***** Given information *****

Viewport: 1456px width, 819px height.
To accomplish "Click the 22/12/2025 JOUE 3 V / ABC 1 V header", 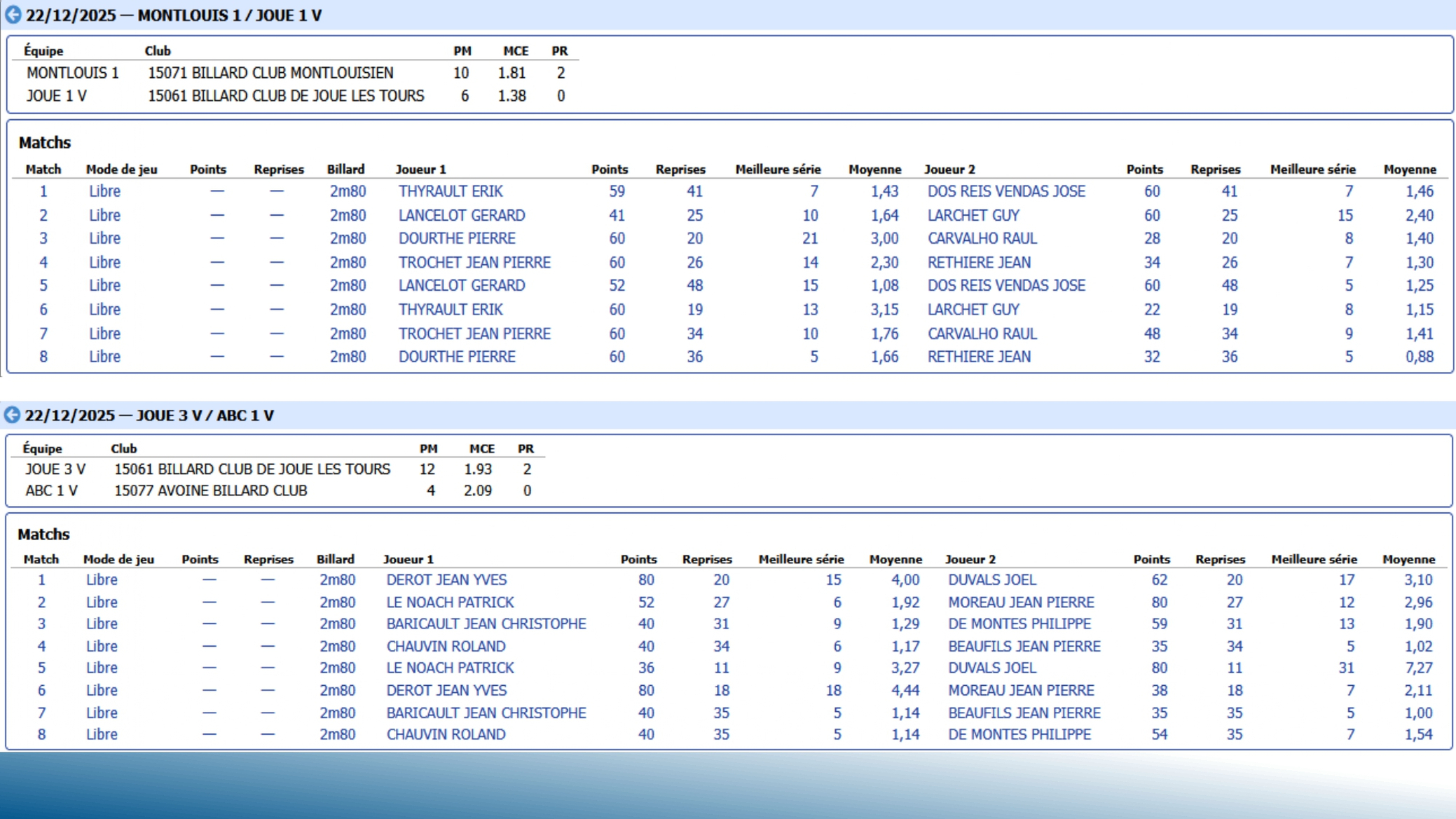I will 149,415.
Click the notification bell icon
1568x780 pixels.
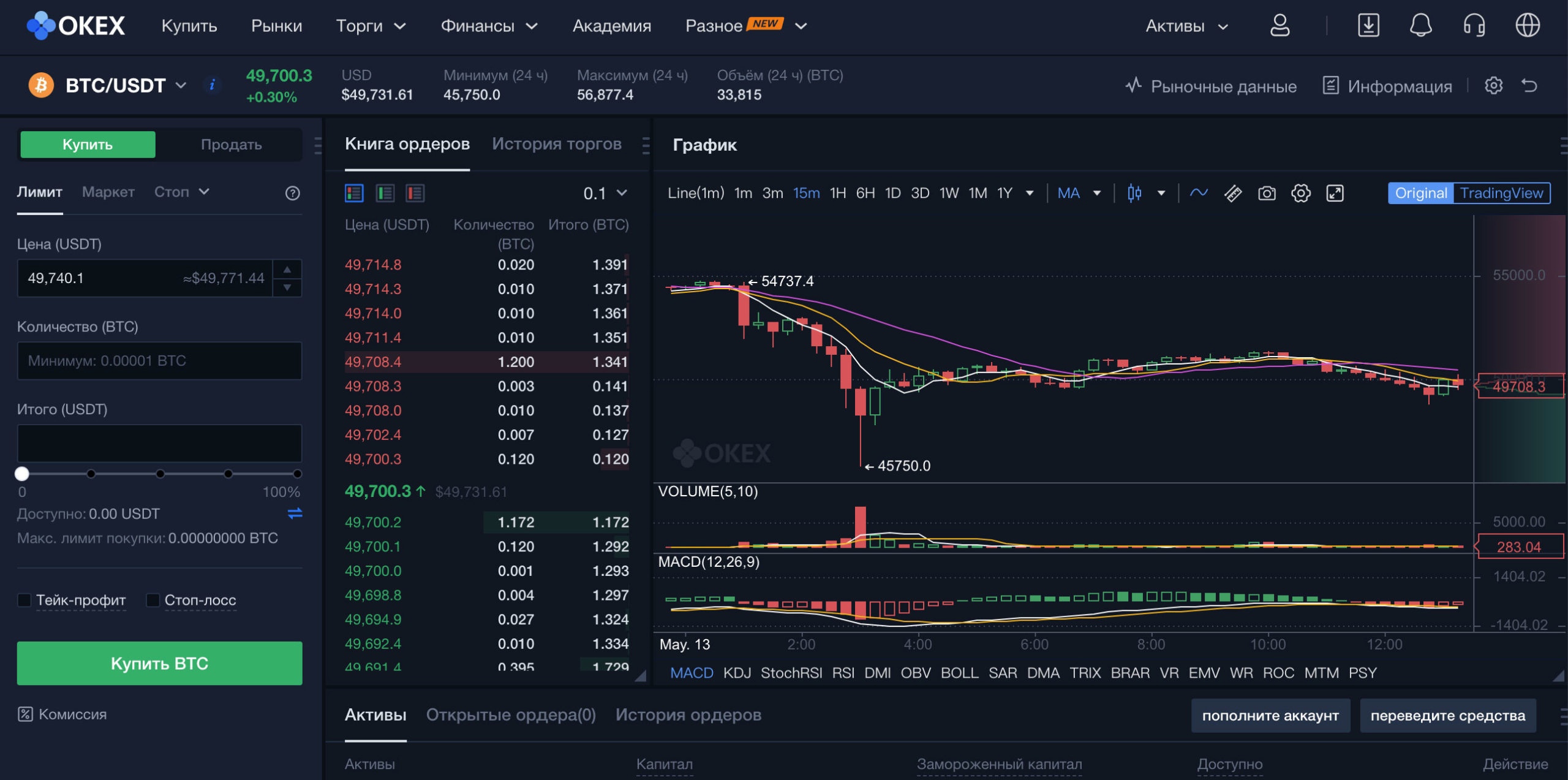(1420, 26)
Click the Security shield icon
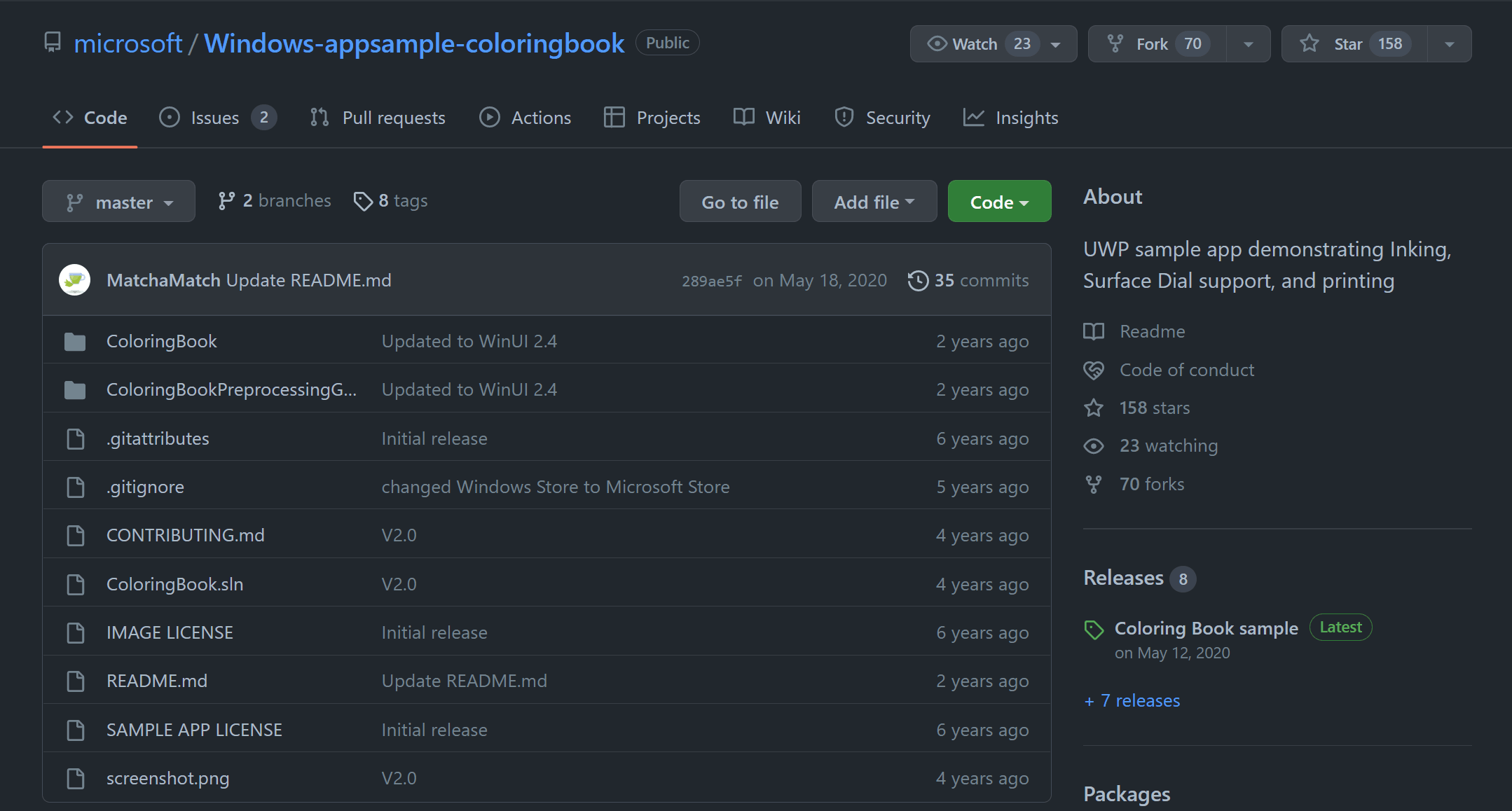 pyautogui.click(x=844, y=118)
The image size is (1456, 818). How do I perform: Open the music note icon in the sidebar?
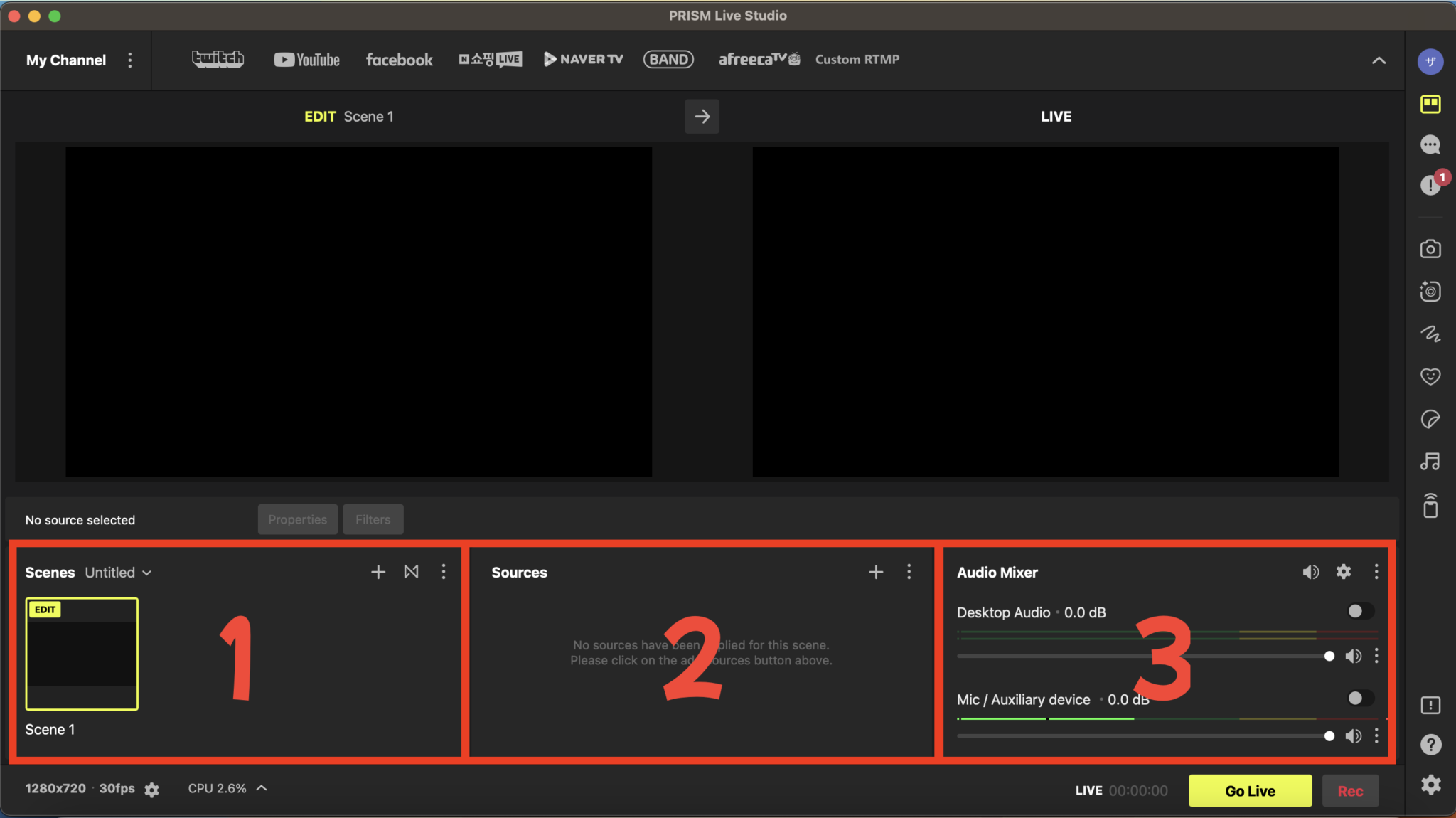coord(1430,462)
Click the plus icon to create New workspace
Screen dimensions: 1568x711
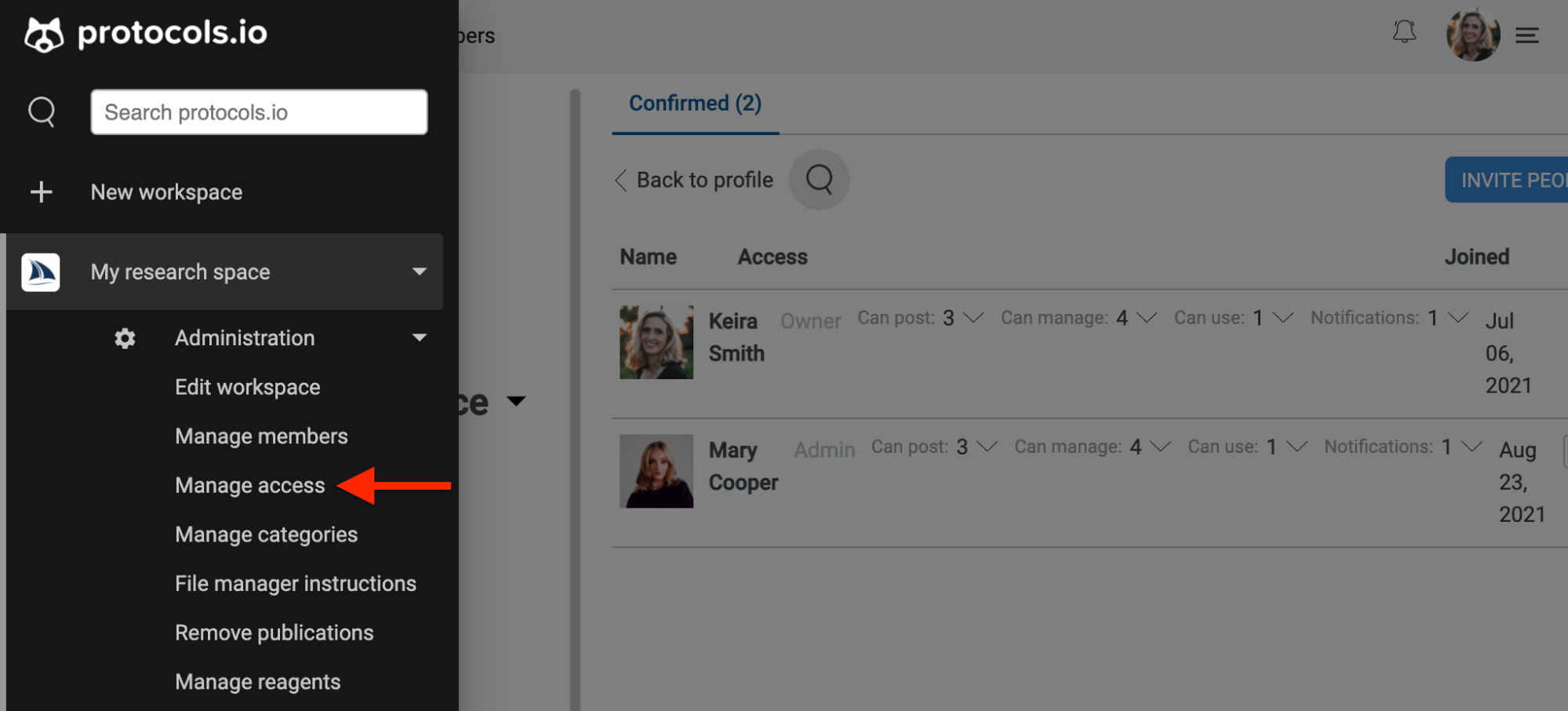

*****

### Activity
In the records above, find the line that contains "The image size". Retype it and every line after it, exactly, leaving out all pictures.

### Answer to the exercise
The image size is (1456, 818). How do I perform: Open the music note icon in the sidebar?
coord(1430,462)
Click the plus icon to create New workspace
Screen dimensions: 1568x711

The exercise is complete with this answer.